* WORK TO COMPLETE
From the data, return each line holding the word "target".

* DATA FOR ANALYSIS
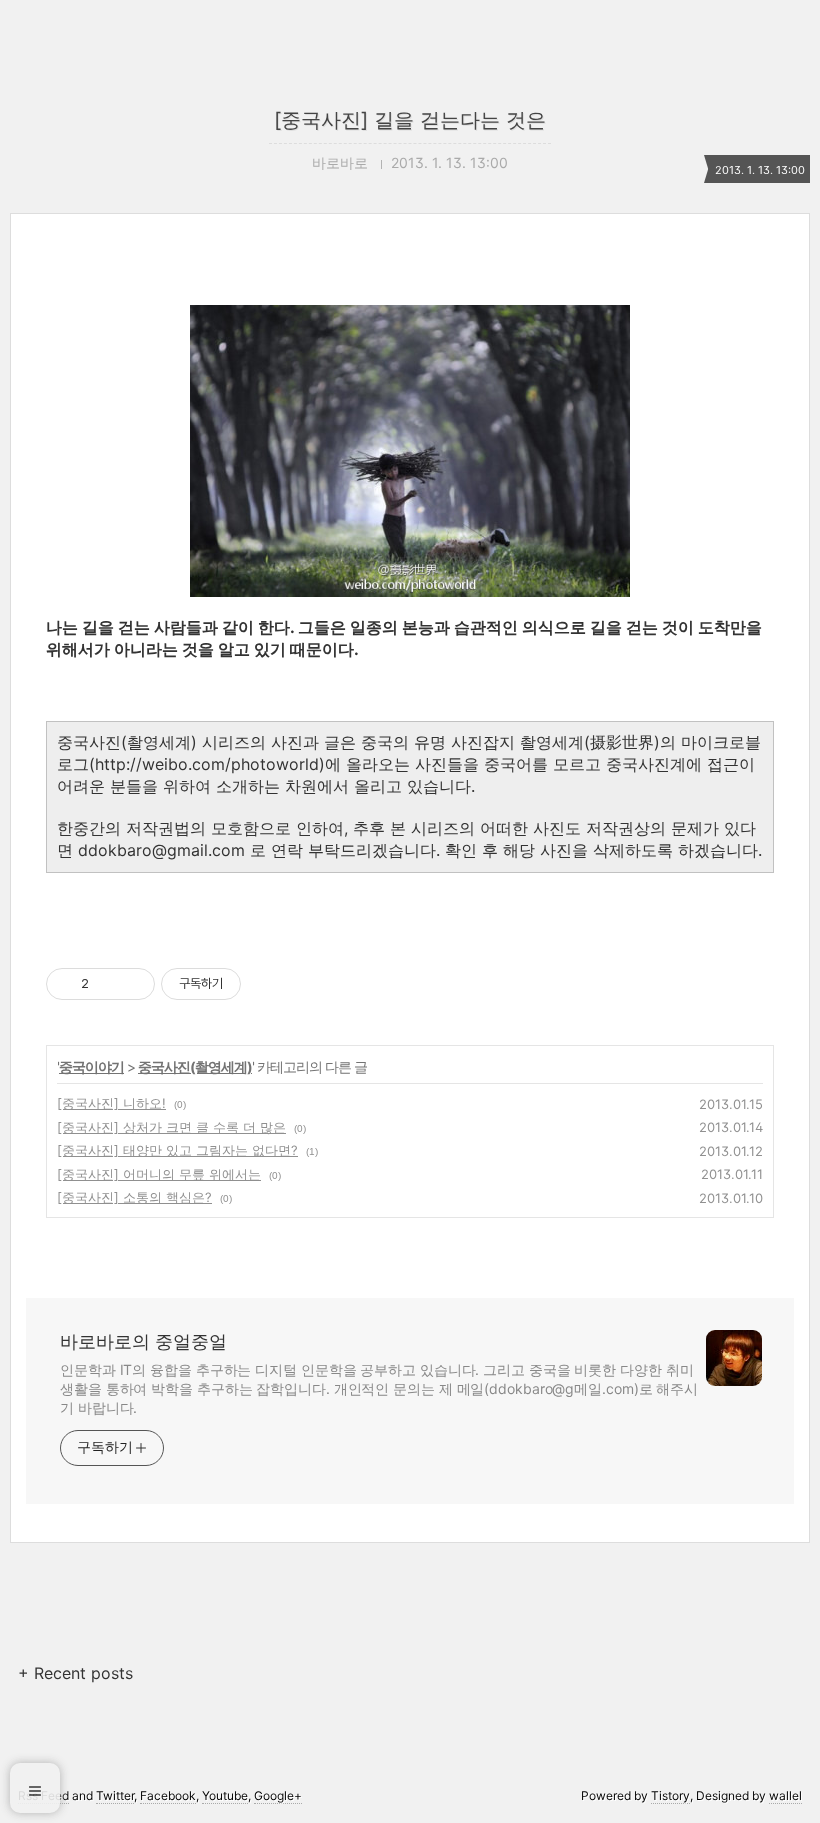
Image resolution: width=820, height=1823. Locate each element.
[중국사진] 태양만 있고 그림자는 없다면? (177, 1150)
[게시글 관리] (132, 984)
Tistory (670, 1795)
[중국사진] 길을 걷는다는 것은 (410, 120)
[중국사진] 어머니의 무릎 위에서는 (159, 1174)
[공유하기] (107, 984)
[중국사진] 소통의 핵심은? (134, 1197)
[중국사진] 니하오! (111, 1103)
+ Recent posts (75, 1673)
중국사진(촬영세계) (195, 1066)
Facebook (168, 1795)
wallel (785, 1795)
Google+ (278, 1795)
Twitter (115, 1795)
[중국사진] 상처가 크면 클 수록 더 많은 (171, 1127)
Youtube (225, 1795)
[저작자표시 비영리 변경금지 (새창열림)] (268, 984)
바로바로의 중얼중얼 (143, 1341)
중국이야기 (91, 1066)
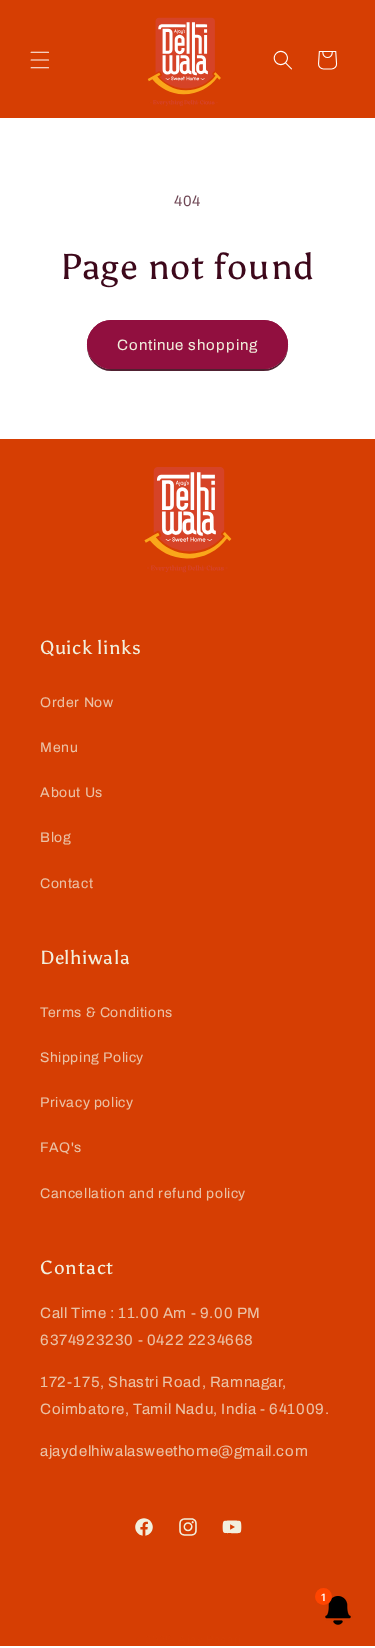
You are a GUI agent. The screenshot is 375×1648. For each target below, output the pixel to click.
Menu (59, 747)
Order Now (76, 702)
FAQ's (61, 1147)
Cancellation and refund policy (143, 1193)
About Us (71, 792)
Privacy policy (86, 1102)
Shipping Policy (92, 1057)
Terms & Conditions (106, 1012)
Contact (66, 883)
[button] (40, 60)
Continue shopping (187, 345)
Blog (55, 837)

...

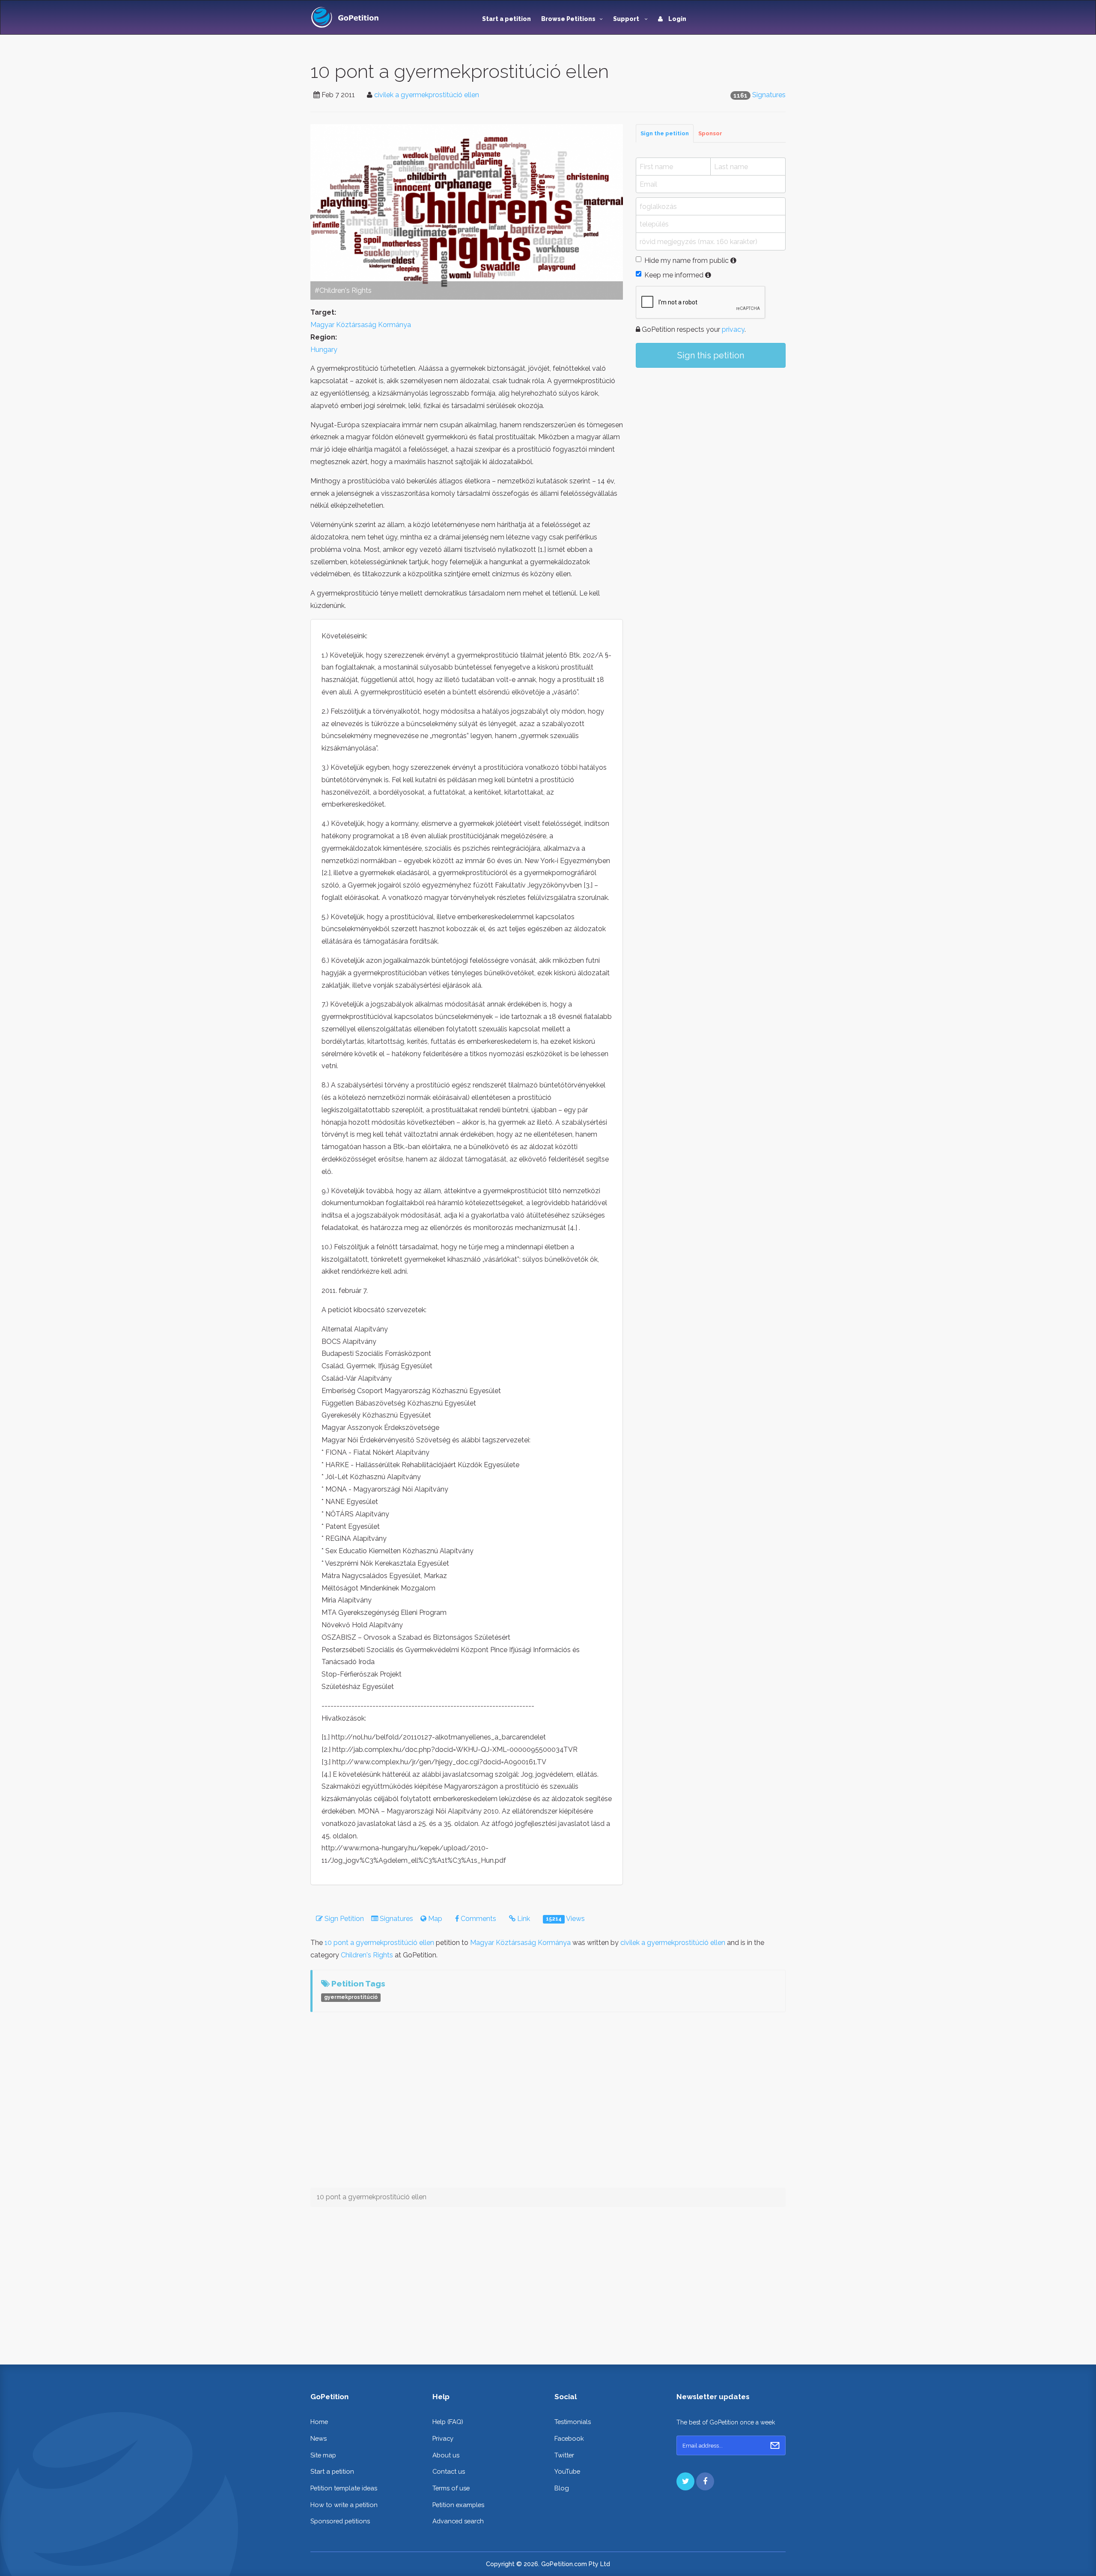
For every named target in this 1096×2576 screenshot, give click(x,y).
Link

* EXERCISE RESPONSE
You are a GUI agent. The screenshot is 375×1648. For each target below, output the pixel to click.
For every named target in this 1096×2576 screenshot, give click(x,y).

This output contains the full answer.